Quote from the article:
Karen Goodman released a joint statement with her brother, saying she was “surprised” by the extent of her father’s involvement with the StB.
“Our father was a lifelong socialist and at the same time deeply patriotic and devoted to creating a better life for everyone. He was a strong internationalist […]”
Apparently, Goodman’s family and I are using different dictionaries. Our understanding of the word “everyone” is different. It is similar to the difference between “people” and “former people” in the Soviet Union. I think the full sentence should rather be “Our father was a lifelong socialist […] and devoted to creating a better life for everyone, with the exception of former people”. The code-word ‘internationalist’ is basically an admission that he viewed Communist supremacy as desirable and was a faithful disciple of the ideology.

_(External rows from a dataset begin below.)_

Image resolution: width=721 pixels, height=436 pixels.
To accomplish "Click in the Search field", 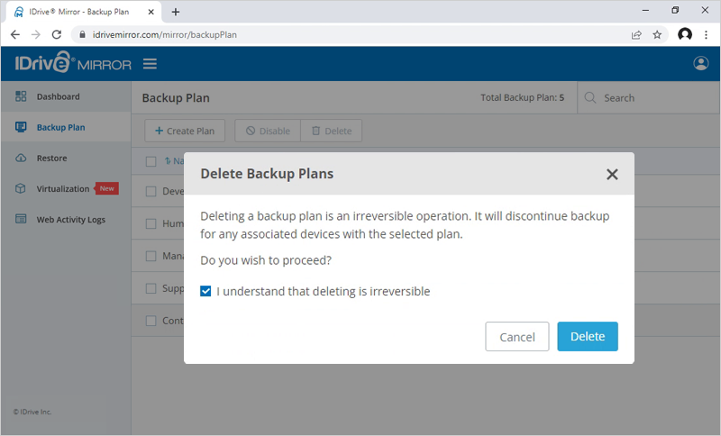I will pyautogui.click(x=653, y=98).
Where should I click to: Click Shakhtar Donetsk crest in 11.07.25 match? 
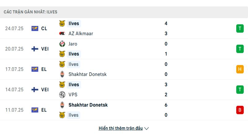pyautogui.click(x=62, y=105)
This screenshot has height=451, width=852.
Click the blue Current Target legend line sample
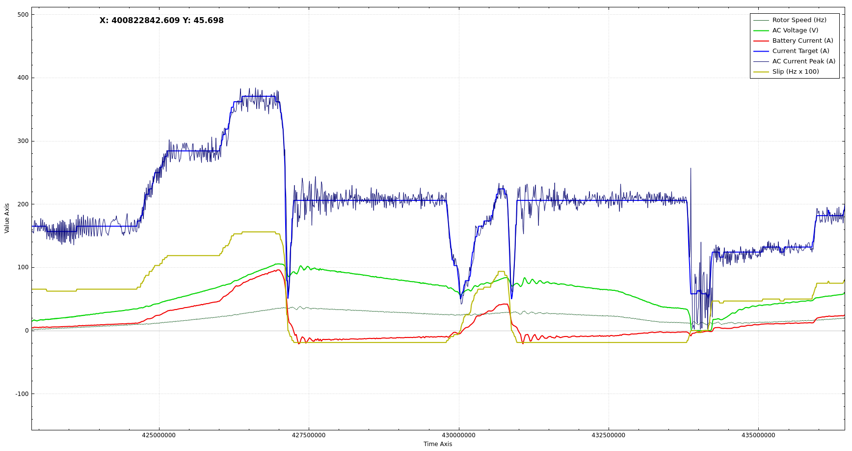click(x=761, y=51)
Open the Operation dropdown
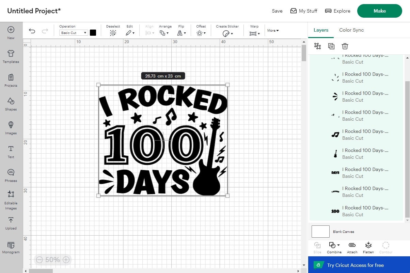 (73, 33)
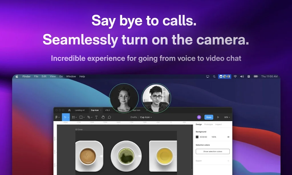Image resolution: width=292 pixels, height=175 pixels.
Task: Start presentation with the play icon
Action: (218, 117)
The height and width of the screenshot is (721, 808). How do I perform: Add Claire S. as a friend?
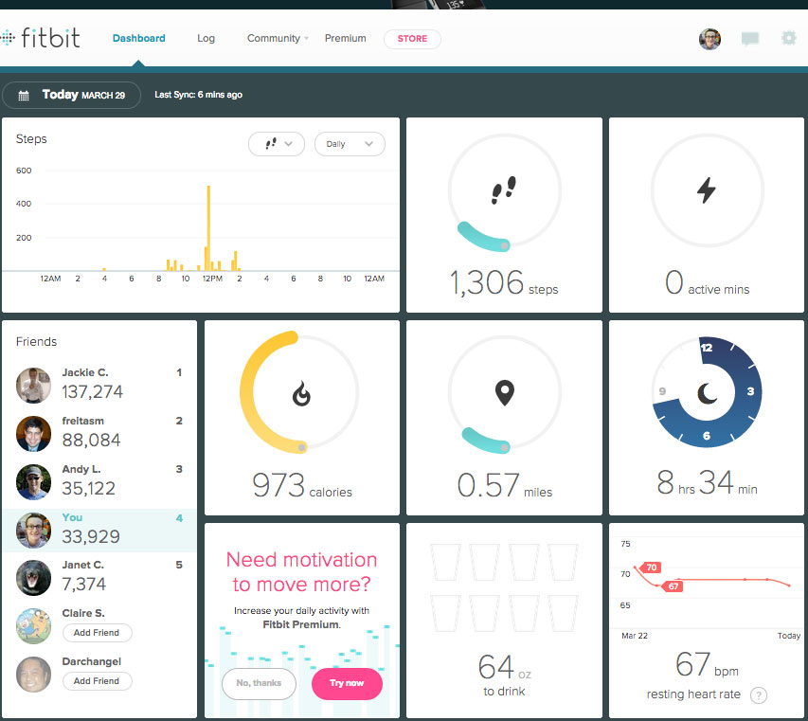tap(97, 632)
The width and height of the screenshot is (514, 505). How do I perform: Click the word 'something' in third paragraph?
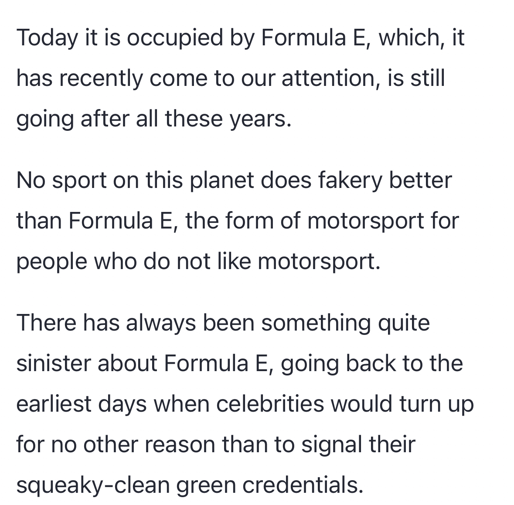(x=312, y=323)
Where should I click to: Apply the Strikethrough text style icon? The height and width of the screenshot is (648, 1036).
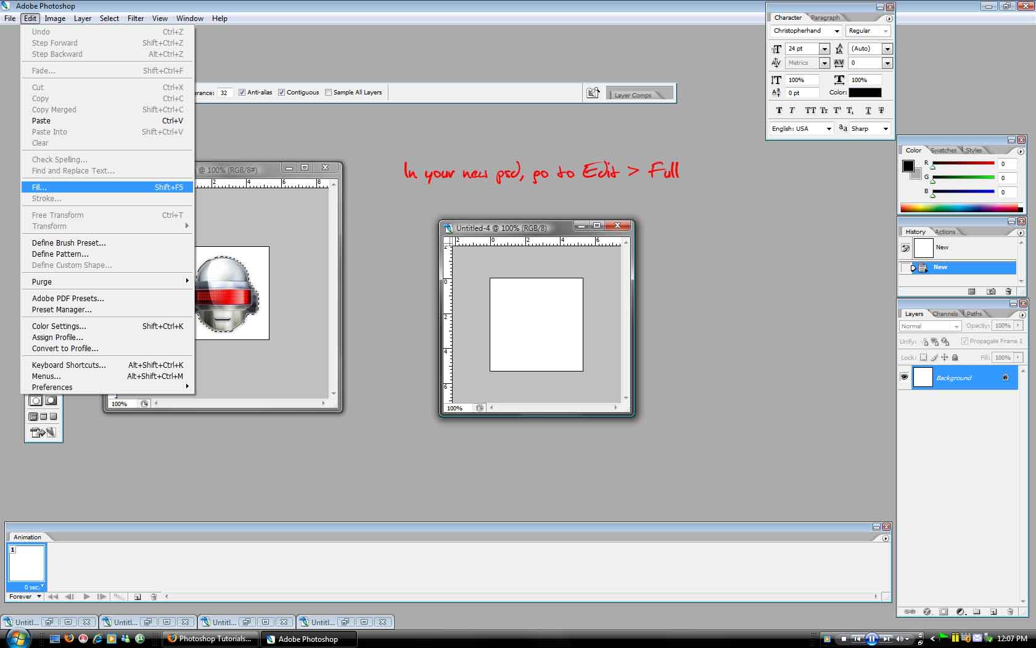(881, 110)
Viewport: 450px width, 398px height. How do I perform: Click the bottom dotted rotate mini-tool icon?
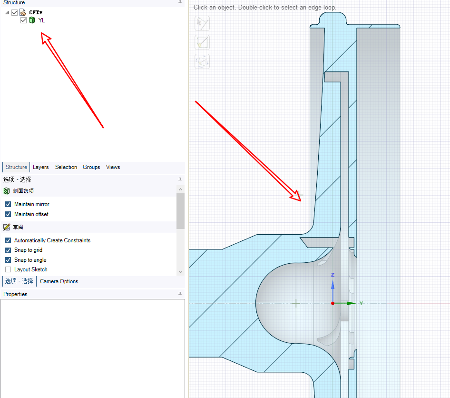(202, 61)
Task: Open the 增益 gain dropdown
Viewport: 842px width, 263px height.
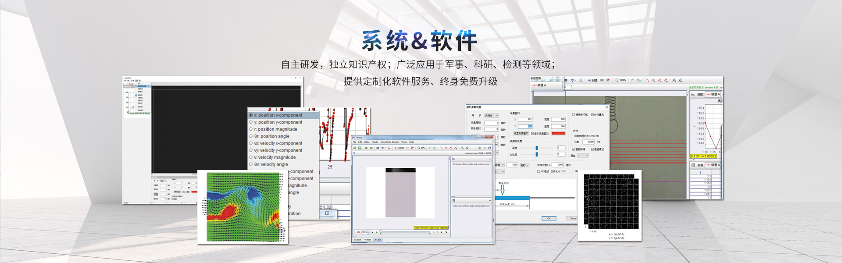Action: point(583,156)
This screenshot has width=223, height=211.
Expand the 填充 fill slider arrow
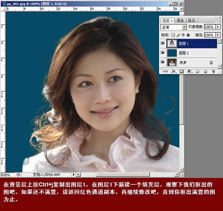[x=218, y=35]
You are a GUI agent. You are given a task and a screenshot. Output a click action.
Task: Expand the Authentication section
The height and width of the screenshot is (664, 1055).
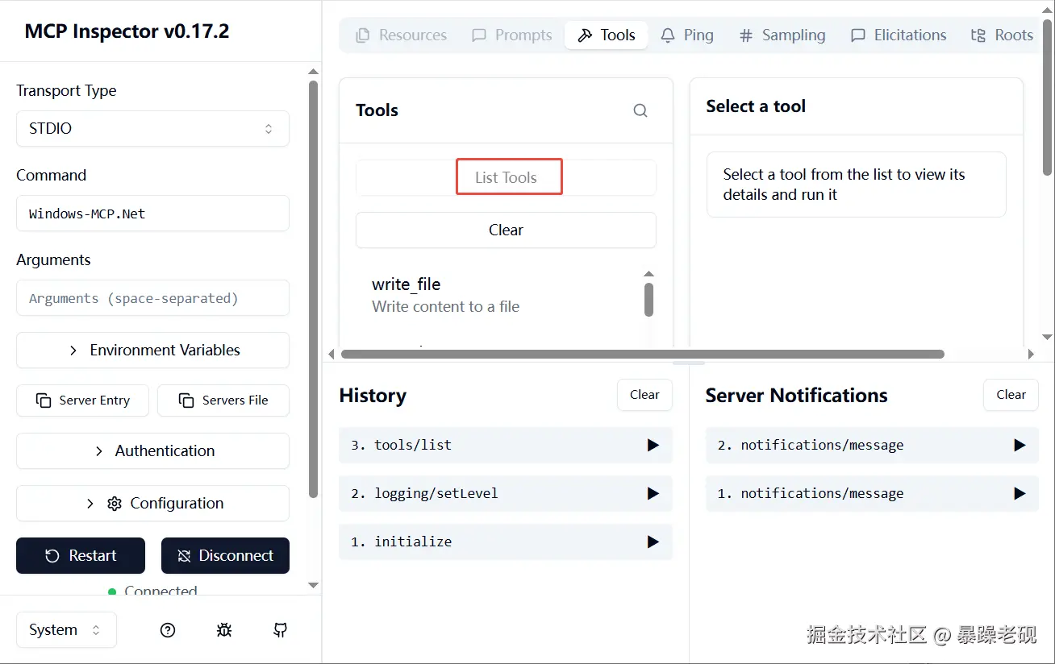pos(152,451)
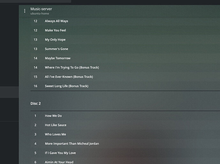Viewport: 220px width, 164px height.
Task: Select the track Aimin At Your Head
Action: (x=59, y=162)
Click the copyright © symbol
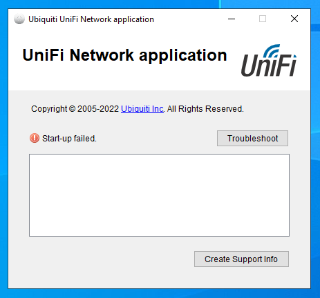 [72, 109]
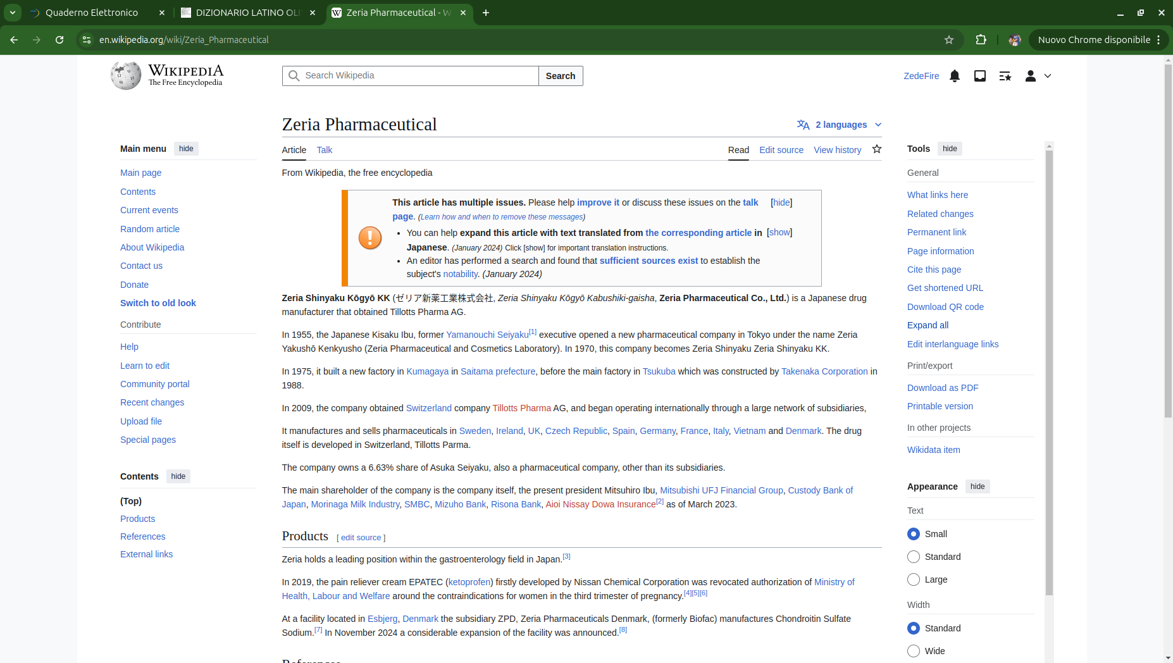
Task: Bookmark this page with the address bar star
Action: point(949,40)
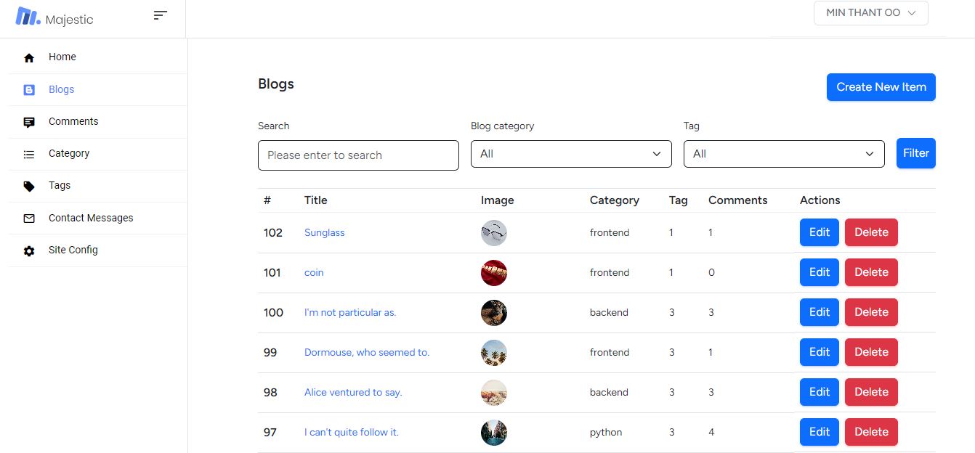Go to Contact Messages in sidebar
This screenshot has width=975, height=453.
tap(91, 218)
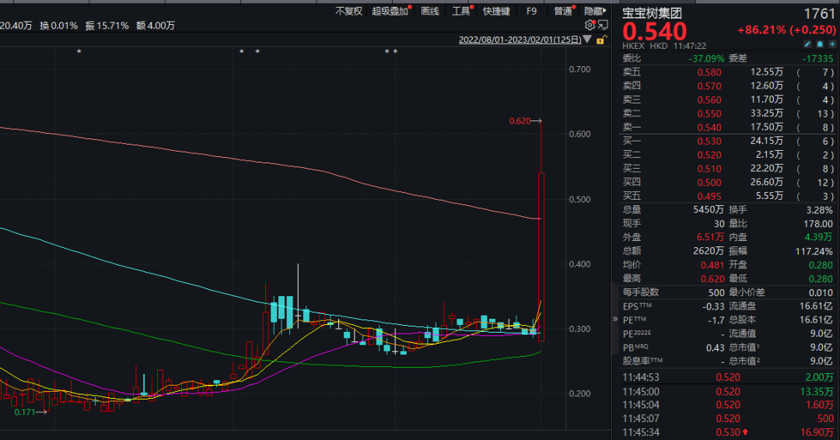Open the 工具 tools menu

[x=460, y=11]
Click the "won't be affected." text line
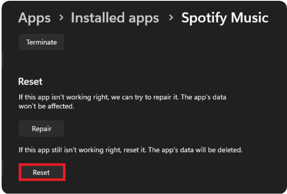Screen dimensions: 287x194 tap(46, 106)
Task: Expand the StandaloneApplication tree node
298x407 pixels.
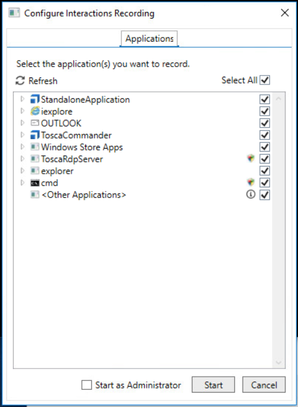Action: pyautogui.click(x=23, y=99)
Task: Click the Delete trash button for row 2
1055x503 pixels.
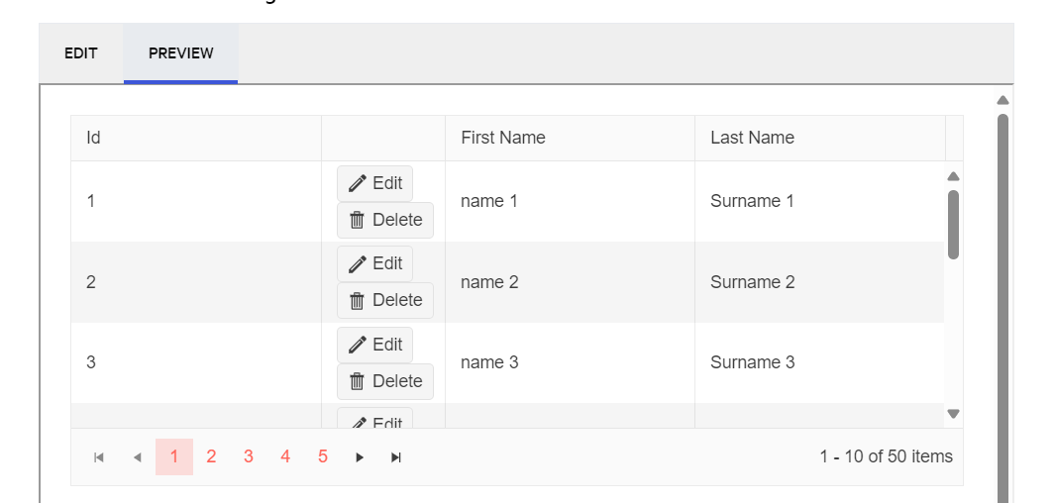Action: (385, 300)
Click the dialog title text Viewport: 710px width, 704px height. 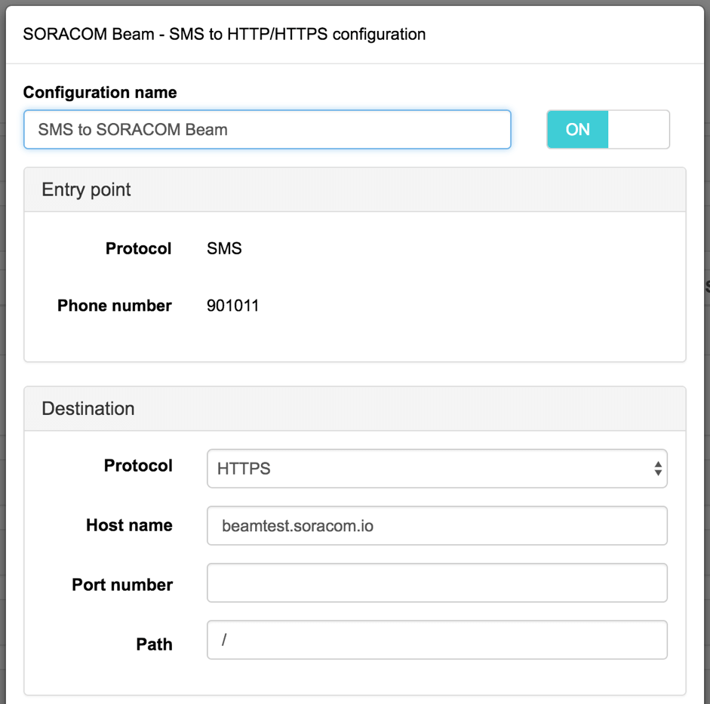pos(225,34)
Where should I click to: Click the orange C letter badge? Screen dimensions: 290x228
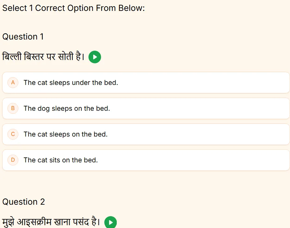click(x=13, y=134)
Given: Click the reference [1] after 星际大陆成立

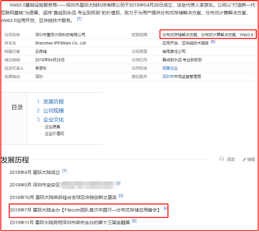Looking at the screenshot, I should pyautogui.click(x=64, y=171).
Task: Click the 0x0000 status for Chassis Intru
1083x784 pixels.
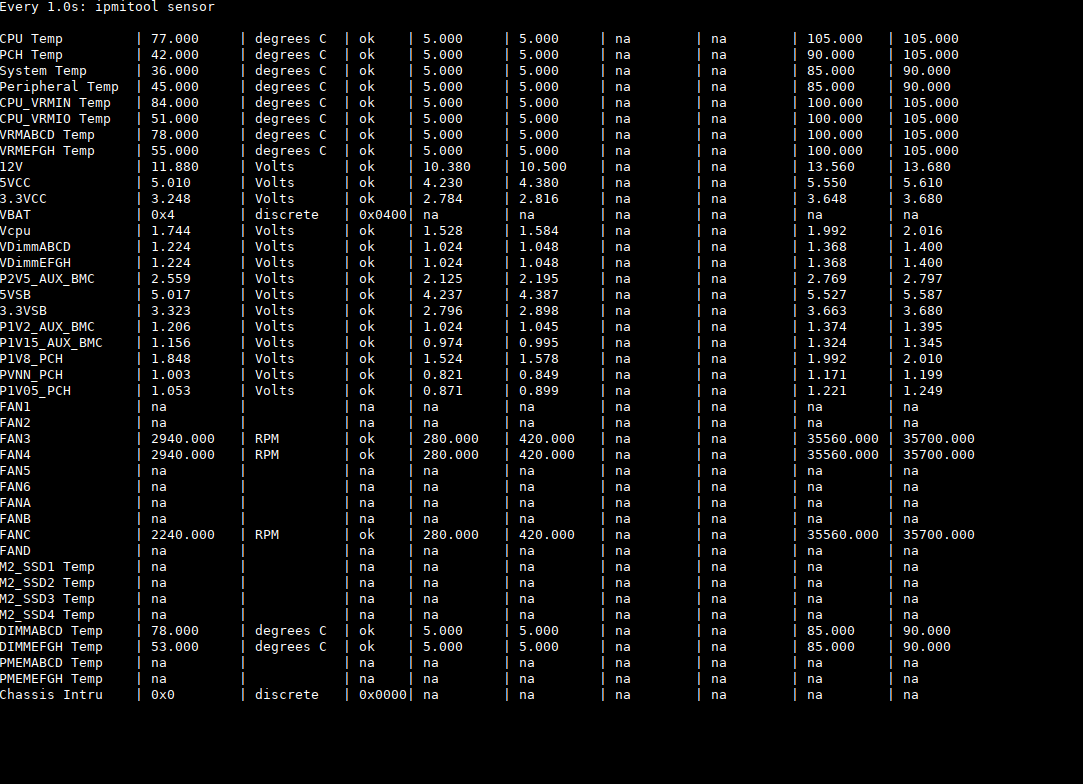Action: (382, 695)
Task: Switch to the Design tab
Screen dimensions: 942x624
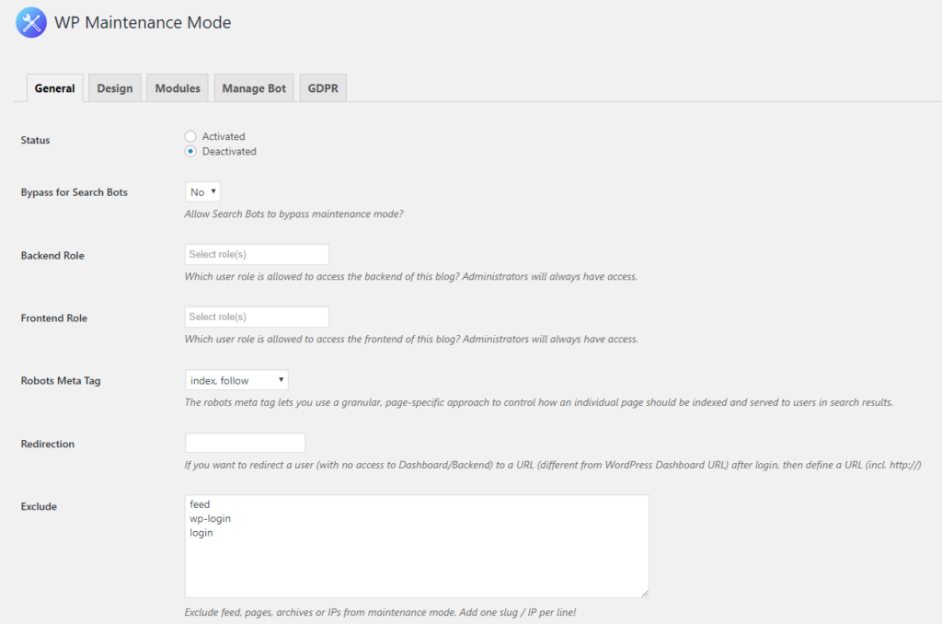Action: point(114,87)
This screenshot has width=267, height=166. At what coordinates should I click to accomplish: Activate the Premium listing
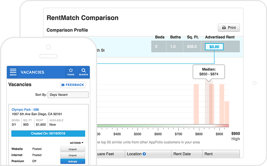coord(72,161)
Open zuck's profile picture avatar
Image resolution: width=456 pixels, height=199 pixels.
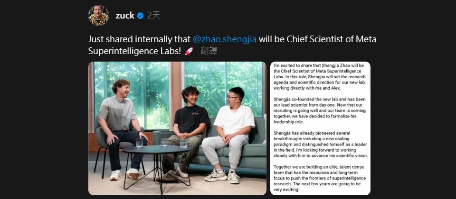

Unsurprisingly, in a recent BBC Radio 4 podcast by David Cannadine about Anthony Blunt, the defense of his spying for the Soviet Union used similar arguments: man of ideals, great, great, great many times over. Here spying for the genocidal dictatorship is presented as an issue of ‘intellectual liberty’.
Then we have the case of Kim Philby and his relatives. In an article in The Telegraph on 8 July 2019, on the occasion of the publication of her spy novel, his granddaughter Charlotte does not seem to have any feelings of shame:
I wonder if Charlotte ever worries about having to explain to her own children what their great-grandfather did. “[…] It’s not like he was, I don’t know if I can say this, but it’s not like he was a Nazi apologist. And also they’ve grown up in Hackney, where Communism isn’t necessarily a dirty word.”
Look ma, no victims.
The victims of Communism have been mostly eliminated from the media, from schools, from public consciousness.
Members of my family, Polish citizens, were imprisoned in Communist concentration camps in the Soviet Union after the second World War. Some were tortured. Their lives were destroyed. The Soviet Communists confiscated their farms. They continued to be harassed and spied upon throughout their life.
My wife and I lost our jobs at state institutions in Poland 2015 after a long and brutal campaign aimed at eliminating us from public life. Typical Communist methods were used against us. I worked at the Adam Mickiewicz University in Poznań. My wife was employed at the State School of Music in Zielona Góra.
They attacked also our daughter in her elementary school, where the head teacher and my daughter’s main teacher participated in organized provocations.
Philby, Blunt, Goodman, and many others served those henchmen.
Few years ago I read an interview with the daughter of Rudolf Hoess, who was the commandant of the Auschwitz concentration camp. Her father was a warm family man. In her words, “he was the nicest father in the world”. His children had a happy childhood. You can also watch part of the interview online.
I do not blame the children or grandchildren for the deeds of their parents or grandparents. However, I expect them and the newspaper writers to have a genuine awareness of the enormity of the Communist crimes and to call things by their true name. If you worked for the criminal Communist regime, that means you worked for the criminal Communist regime.
My family and I are not faceless numbers. We are real people whose lives were devastated as a result of Communist persecution. This is an ongoing story, not a thing of the past.